I don’t think it’s the collusion that’s troubling so much as their priorities in what they were colluding on. Hard to make firm judgments on a 100-second piece of audio that cuts in and out and is sporadically unintelligible, but part of it is clear enough. From the Right Scoop’s transcript:
CBS REPORTER: Yeah that’s the question. I would just say do you regret your question.
UNIDENTIFIED REPORTER: Your question? Your statement?
CBS REPORTER: I mean your statement. Not even the tone, because then he can go off on…

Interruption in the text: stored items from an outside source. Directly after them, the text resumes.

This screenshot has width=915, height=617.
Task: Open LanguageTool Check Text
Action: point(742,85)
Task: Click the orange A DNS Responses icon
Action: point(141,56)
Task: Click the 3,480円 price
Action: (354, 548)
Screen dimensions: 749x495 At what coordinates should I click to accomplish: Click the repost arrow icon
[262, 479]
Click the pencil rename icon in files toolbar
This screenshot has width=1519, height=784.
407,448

UNIDENTIFIED REPORTER: And then if he does, if we can just follow up and say ‘but this morning your answer is continuing to sound…’ – *becomes unintelligble*
CBS REPORTER: You can’t say that..
**Later**
CBS REPORTER: I’m just trying to make sure that we’re just talking about, no matter who he calls on we’re covered on the one question.

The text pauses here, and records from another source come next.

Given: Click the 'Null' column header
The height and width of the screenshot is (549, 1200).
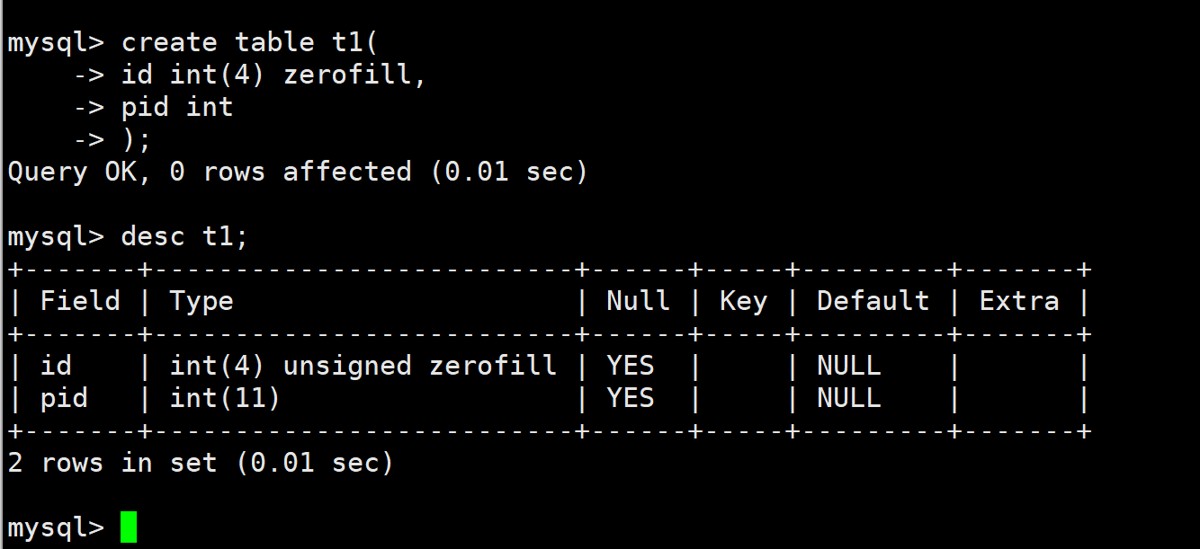Looking at the screenshot, I should (x=638, y=301).
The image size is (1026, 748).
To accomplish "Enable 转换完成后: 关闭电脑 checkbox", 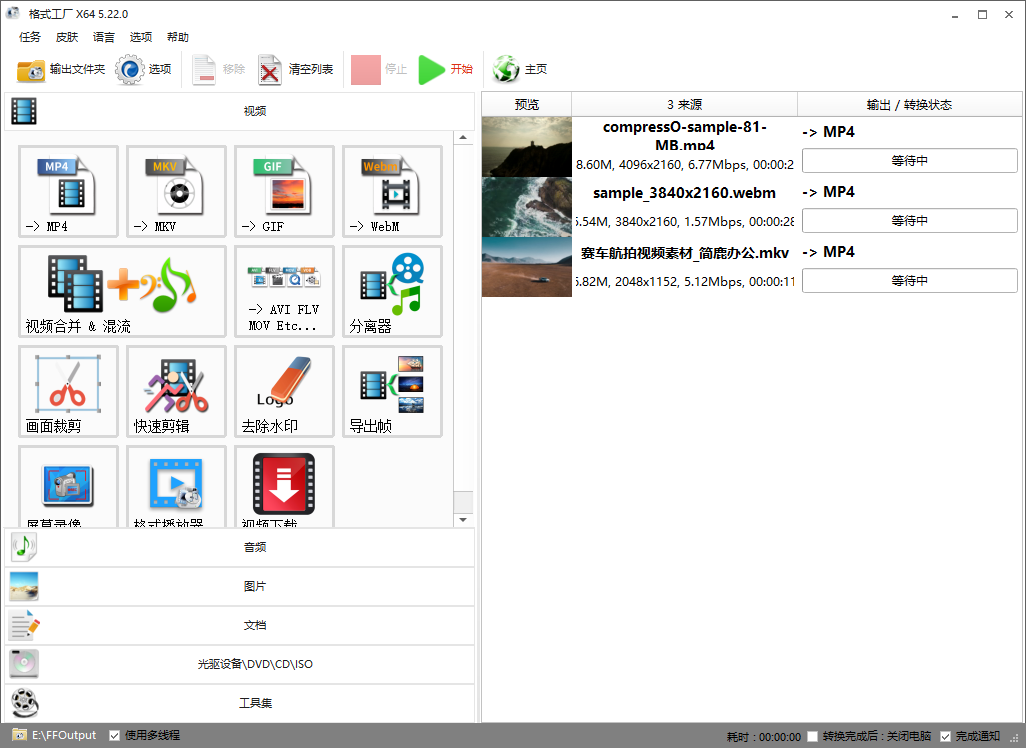I will tap(813, 736).
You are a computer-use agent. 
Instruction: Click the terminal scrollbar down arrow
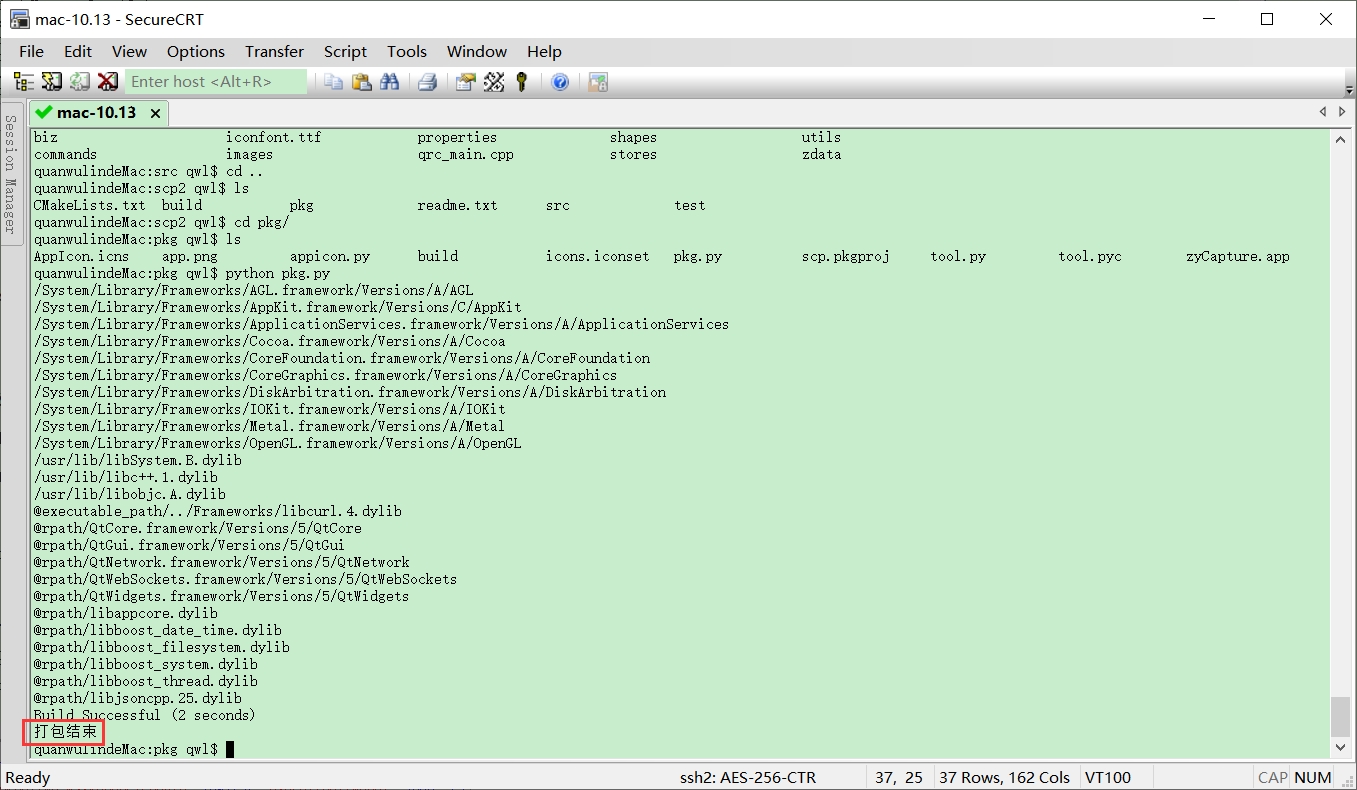point(1341,747)
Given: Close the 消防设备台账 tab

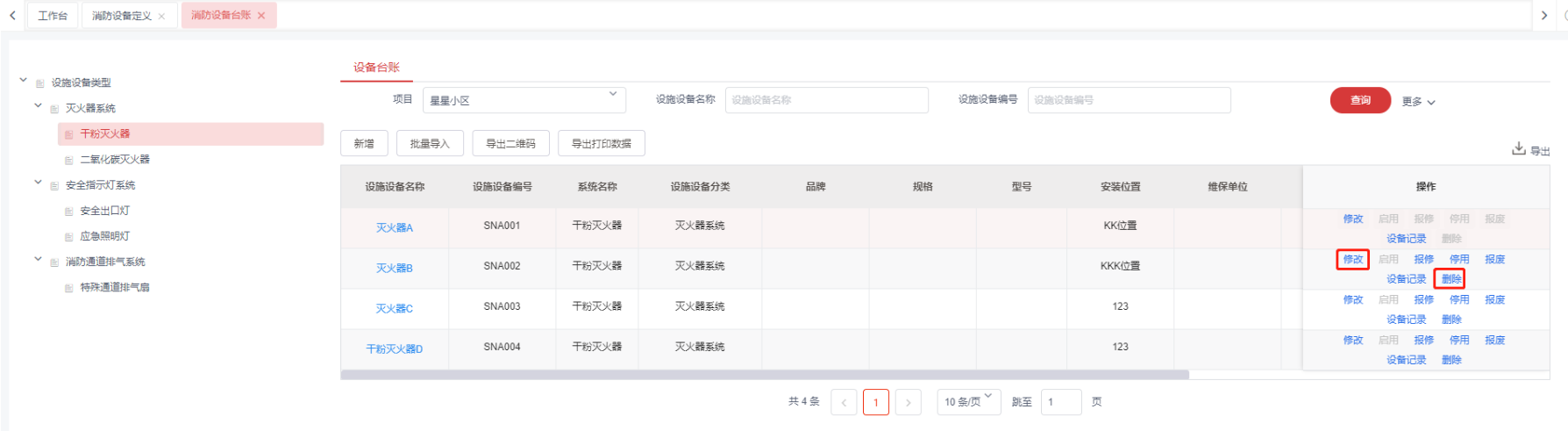Looking at the screenshot, I should [261, 16].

UNIDENTIFIED REPORTER: Do you stand by your statement or regret your statement?
Someone sent Jake Tapper the link to the audio and asked him if this is business as usual. His reply:
@andylancaster not over here
— Jake Tapper (@jaketapper) September 12, 2012
But then he added:
@andylancaster i should add that i dont see this as some grand conspiracy, he only takes a few q's (POTUS i'll note took none)

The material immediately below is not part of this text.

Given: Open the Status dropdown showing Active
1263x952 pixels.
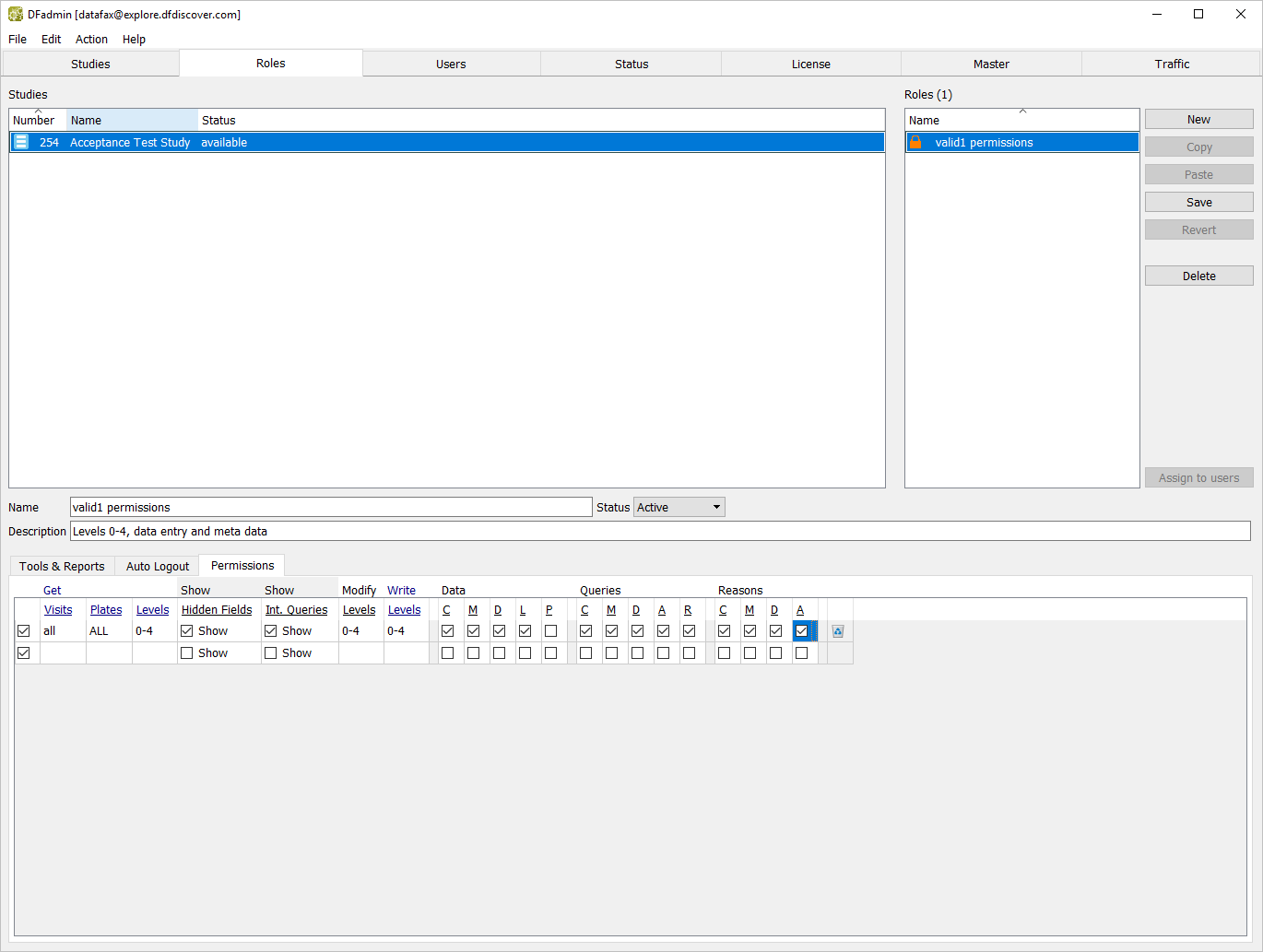Looking at the screenshot, I should click(679, 508).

— Jake Tapper (@jaketapper) September 12, 2012
In other words, knowing that they’ll have a select few opportunities to press Romney this morning, the press might have huddled to make sure that different angles of the story would be covered in the Q&A — one person asks him how he’d alter current U.S. policy on Egypt and Libya, one person asks him how to balance free-speech principles with concerns about provocations, etc etc. Instead he got five sub-moronic questions about the tone and timing of his statement last night, which was issued before anyone even knew that Chris Stevens had been killed in Libya. This latest iteration of the media’s “WHAT ABOUT YOUR GAFFES?” idiocy towards Romney is transparently a bit of concern-trolling designed to change the subject from Obama dropping the ball on security for the consulate in Libya — and that’s precisely what they seem to be coordinating on in the audio clip. They’re huddling to make sure that someone asks him the concern-troll question about the optics of his statement, because evidently that’s the one topic America needed him to address this morning, you see. It’s dishonest on its own terms, in fact: Even if, for whatever bizarre reason, your chief concern this morning was whether someone “jumped the gun” in saying something impolitic, the story should have been why the Cairo embassy’s craven statement yesterday jumped the gun on the White House’s reaction. But this is what you get when most of your national media is openly playing for one team.
Click the image below to listen. Exit quotation via conventional-wisdom-setter Mark Halperin, helpfully nudging the media on what its news narrative should be this morning: “[Romney’s] doubling down on criticism of the President for the statement coming out of Cairo is likely to be seen as one of the most craven and ill-advised tactical moves in this entire campaign.”